Gender parity efforts help not only women already working in tech, but they could also encourage women hoping to switch careers into the discipline, Wilkerson says.
For all the challenges of the pandemic, Wilkerson says companies shouldn’t lose sight of the ways they’ve adapted their workforce, particularly around new flexibilities that disproportionately benefit women caregivers.
For example, 94% of companies from the AnitaB.org report say they now have a formal flexible work policy, including the ability to work remotely, up from 78% in March 2019.
Companies participating in the AnitaB.org report also outpace industry standards in offering dependent care support, with 87% providing benefits like backup child care, dependent care assistance or discounts to child-care centers. “I’d like to see that at 100%, but that’s an amazing metric,” Wilkerson says.
The report also notes that it’s not enough to provide adequate benefits if employees, especially women, feel they could be penalized for making use of them. To get ahead of this, companies must track who’s taking advantage of benefits and whether they feel supported by leaders. For example, if it’s found women are more likely to work remotely, companies should assess whether the difference impacts women’s promotion rates, pay rates and other areas of work.
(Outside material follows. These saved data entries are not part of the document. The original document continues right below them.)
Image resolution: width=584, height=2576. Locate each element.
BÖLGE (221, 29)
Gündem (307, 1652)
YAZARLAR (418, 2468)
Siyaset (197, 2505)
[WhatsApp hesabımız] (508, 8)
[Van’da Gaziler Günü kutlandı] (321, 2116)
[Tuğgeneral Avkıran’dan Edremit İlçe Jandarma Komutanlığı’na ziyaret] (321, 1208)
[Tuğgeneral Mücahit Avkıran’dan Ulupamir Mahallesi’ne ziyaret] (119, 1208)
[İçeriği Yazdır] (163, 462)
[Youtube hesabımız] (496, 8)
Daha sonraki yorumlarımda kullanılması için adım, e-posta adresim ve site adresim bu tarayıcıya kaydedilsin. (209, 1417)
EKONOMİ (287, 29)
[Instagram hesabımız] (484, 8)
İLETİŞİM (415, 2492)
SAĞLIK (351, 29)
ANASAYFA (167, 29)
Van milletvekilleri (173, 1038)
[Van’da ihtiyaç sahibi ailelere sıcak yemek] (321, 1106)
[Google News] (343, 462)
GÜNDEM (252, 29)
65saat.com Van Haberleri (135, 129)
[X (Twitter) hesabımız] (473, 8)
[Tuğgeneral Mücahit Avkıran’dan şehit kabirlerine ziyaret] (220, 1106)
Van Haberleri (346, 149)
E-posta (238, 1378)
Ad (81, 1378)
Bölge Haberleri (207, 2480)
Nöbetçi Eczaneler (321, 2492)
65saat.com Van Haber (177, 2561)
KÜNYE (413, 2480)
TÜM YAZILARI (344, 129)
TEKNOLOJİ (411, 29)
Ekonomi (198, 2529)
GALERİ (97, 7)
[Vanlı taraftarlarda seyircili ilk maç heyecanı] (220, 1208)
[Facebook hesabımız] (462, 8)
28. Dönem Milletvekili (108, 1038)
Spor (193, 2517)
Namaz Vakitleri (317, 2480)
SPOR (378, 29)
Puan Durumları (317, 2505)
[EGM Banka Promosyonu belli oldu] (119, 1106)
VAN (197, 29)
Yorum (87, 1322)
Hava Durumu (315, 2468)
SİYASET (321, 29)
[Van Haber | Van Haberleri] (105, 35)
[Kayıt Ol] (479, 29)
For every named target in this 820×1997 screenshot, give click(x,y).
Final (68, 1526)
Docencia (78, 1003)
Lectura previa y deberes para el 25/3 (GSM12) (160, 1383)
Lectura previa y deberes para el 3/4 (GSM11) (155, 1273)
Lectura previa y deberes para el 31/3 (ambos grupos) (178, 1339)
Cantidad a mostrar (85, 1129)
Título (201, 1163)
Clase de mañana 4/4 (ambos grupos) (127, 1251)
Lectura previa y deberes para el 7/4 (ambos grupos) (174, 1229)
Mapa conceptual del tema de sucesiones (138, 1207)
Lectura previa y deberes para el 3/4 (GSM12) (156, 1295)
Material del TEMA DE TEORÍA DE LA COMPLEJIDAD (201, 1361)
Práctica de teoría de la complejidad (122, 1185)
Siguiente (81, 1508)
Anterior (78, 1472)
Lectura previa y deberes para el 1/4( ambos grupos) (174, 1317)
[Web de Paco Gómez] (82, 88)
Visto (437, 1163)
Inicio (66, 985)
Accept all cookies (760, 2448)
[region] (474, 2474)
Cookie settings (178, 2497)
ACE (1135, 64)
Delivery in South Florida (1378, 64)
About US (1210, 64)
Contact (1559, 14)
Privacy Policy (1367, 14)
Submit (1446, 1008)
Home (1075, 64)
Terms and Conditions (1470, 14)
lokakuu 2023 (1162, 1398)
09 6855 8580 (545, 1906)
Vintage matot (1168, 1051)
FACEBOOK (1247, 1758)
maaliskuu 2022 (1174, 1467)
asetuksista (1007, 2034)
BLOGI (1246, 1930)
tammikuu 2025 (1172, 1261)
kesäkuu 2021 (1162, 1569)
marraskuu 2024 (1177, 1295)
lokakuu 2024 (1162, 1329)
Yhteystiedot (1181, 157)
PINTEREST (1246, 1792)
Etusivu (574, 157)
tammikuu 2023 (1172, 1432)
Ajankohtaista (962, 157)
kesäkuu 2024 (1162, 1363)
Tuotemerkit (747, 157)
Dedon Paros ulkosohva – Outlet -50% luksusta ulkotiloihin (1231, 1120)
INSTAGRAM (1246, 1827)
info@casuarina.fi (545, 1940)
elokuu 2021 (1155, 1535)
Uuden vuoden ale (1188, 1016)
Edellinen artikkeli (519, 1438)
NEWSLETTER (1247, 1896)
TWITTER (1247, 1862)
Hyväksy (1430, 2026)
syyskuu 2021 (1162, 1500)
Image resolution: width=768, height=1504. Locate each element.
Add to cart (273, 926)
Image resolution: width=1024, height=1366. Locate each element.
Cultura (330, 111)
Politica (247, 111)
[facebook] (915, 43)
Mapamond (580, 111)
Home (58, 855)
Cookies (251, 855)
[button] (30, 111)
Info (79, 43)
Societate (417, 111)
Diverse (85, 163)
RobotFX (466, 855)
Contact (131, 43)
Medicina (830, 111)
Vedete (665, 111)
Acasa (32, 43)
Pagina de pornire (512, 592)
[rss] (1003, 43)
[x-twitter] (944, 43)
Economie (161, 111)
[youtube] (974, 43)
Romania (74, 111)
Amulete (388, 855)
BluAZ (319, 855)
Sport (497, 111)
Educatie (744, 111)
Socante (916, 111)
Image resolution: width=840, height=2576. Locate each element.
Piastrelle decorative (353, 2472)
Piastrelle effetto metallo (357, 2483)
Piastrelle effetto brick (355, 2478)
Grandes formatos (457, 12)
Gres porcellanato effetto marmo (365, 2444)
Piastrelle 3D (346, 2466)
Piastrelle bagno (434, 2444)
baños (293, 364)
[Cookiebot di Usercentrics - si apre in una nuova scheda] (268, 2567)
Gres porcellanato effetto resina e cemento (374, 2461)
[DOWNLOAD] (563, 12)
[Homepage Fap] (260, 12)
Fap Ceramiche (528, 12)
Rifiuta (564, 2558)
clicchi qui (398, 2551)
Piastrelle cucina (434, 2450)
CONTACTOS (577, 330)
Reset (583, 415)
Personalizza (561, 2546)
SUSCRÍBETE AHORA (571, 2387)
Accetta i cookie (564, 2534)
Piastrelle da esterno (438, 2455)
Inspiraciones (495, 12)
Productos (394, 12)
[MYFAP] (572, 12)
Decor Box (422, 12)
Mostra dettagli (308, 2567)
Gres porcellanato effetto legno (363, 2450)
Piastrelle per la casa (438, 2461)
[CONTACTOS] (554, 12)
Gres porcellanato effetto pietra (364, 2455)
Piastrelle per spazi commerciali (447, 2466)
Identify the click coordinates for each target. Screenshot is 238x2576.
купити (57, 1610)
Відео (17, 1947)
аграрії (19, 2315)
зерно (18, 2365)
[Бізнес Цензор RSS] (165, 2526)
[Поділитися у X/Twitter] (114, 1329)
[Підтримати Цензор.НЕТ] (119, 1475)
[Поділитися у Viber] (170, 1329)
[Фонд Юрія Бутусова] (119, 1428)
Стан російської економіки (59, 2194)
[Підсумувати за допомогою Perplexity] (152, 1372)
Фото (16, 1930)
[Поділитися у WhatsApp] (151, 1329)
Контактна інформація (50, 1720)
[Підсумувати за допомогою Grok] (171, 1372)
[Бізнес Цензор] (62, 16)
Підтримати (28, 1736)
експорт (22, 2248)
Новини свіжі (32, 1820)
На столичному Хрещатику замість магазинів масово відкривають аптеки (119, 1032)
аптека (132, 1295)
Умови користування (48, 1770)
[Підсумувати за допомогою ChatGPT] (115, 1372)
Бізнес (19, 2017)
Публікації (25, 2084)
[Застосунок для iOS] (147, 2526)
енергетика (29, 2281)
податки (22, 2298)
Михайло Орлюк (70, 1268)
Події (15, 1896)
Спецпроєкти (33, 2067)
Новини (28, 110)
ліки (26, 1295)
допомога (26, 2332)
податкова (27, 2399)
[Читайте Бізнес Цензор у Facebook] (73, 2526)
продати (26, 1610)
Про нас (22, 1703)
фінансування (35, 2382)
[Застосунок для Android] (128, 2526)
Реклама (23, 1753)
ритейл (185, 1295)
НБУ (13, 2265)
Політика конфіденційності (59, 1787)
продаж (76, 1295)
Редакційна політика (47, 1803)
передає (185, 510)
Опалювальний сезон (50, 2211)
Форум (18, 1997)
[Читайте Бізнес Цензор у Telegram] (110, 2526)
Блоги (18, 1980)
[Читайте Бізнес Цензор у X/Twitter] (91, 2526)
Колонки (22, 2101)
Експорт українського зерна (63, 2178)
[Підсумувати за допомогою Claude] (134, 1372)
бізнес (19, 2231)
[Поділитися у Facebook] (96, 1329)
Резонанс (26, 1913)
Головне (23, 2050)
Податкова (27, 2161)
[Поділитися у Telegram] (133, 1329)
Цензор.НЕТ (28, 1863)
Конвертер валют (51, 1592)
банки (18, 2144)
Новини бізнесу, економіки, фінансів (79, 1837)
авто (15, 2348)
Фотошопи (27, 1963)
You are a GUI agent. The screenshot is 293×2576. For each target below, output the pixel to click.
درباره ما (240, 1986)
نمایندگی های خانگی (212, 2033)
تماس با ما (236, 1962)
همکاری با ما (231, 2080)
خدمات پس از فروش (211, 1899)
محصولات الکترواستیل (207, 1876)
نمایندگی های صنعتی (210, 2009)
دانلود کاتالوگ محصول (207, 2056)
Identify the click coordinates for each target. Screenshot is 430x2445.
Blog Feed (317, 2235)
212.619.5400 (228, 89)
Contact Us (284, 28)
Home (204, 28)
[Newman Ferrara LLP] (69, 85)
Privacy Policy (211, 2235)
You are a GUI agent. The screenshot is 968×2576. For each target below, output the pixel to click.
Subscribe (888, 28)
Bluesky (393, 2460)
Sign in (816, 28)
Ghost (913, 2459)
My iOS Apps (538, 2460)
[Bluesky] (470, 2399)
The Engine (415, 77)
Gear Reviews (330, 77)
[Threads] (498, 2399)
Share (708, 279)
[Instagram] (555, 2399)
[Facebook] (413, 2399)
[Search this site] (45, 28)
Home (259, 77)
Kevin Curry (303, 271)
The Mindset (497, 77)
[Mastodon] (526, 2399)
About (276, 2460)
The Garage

The report includes many more recommendations that organizations can use to move toward intersectional parity among their tech workers, including conducting pay equity audits multiple times a year; requiring unbias training for employees and managers; creating policies to remove gender and racial bias from the hiring process; and providing career sponsorship with an equity lens for women and women of color.
“Over time, these are important things that will make a difference,” Wilkerson says.